Robinson, soit dit en passant, n'atteindra probablement pas le plateau des 15 buts marqués dans la Ligue américaine cette saison. On a du mal à concevoir qu'il pourrait jouer un grand rôle dans les séries de la coupe Stanley.

Marc Méthot essaie de nous faire croire que son bon ami Neiler peut encore jouer différents rôles sur la patinoire. «Il peut encore contribuer à l'attaque», assure-t-il.

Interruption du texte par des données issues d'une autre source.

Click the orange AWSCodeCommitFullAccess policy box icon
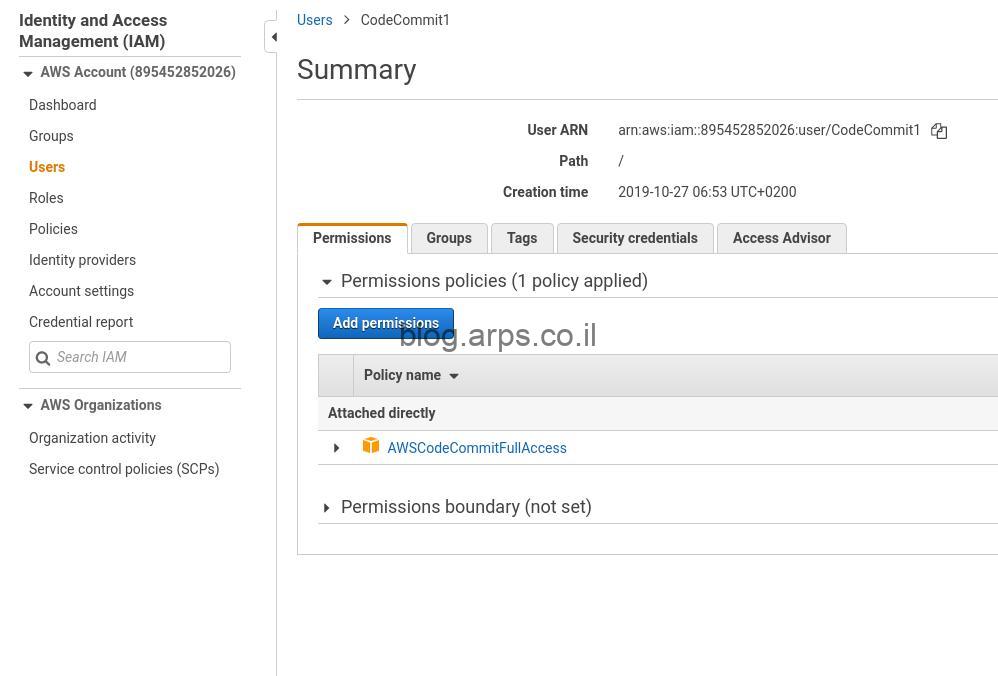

Il finit quand même par se rendre à l'évidence. «Neiler, c'est un pitbull. Nous savons tous ce qu'il peut nous donner.»

Lorsqu'il s'est présenté devant les journalistes, hier après-midi, Neil ne savait pas encore si on fera appel à ses services dans le match numéro deux de la série contre le Canadien. «Je me prépare chaque jour comme si je devais participer au prochain match. Un de ces jours, on aura bien besoin de moi...»

Dossier clos

Si on fait appel à lui, il promet de ne pas consacrer trop d'efforts à pourchasser le plus jeune - et plus rapide - P.K. Subban.

«Je n'ai pas aimé ce que j'ai vu de lui dans notre dernier match», a-t-il quand même pris le temps de souligner.

«Il ne faut quand même pas oublier que notre objectif premier sera de le gagner ce match numéro deux. Les arbitres ont pris la bonne décision mercredi sur la patinoire. Les responsables de la discipline ont revu l'incident. Ils ont fermé ce dossier.»

«Si jamais un de nos joueurs le croise sur la patinoire et qu'il a la tête basse, il ne faudra pas se gêner. Il ne faudra pas se retenir, non plus. Il faudra compléter une bonne mise en échec. Ce sera la meilleure façon de le faire payer.»

S'il remplace Stone, Neil aura sa propre bagarre à livrer. Une bagarre personnelle, déterminante pour la suite de sa carrière.

L'homme fort de 35 ans n'a pas joué depuis le 14 février dernier. Sa blessure au pouce de la main gauche l'a contraint à rater les 28 dernières parties de la saison régulière.

En fait, il aurait pu revenir au jeu au début du mois d'avril, mais son entraîneur Dave Cameron était incapable de lui trouver une place dans la formation.

Encore hier, il exprimait des réserves. «Je suis préoccupé parce qu'il n'a pas joué depuis longtemps. Effectuer un retour au jeu après tout ce temps, c'est comme sauter sur un tapis roulant qui roule à 10 miles à l'heure...»

Neil désire ardemment conclure sa carrière dans l'uniforme des Sénateurs. Tôt ou tard, il devra prouver qu'il est encore capable de suivre le rythme imposé par les jeunes loups de l'organisation.

«À court terme, il ne peut pas nous nuire, assure Méthot. Sa seule présence sur le banc devrait, au strict minimum, faire baisser le nombre de coups salauds.»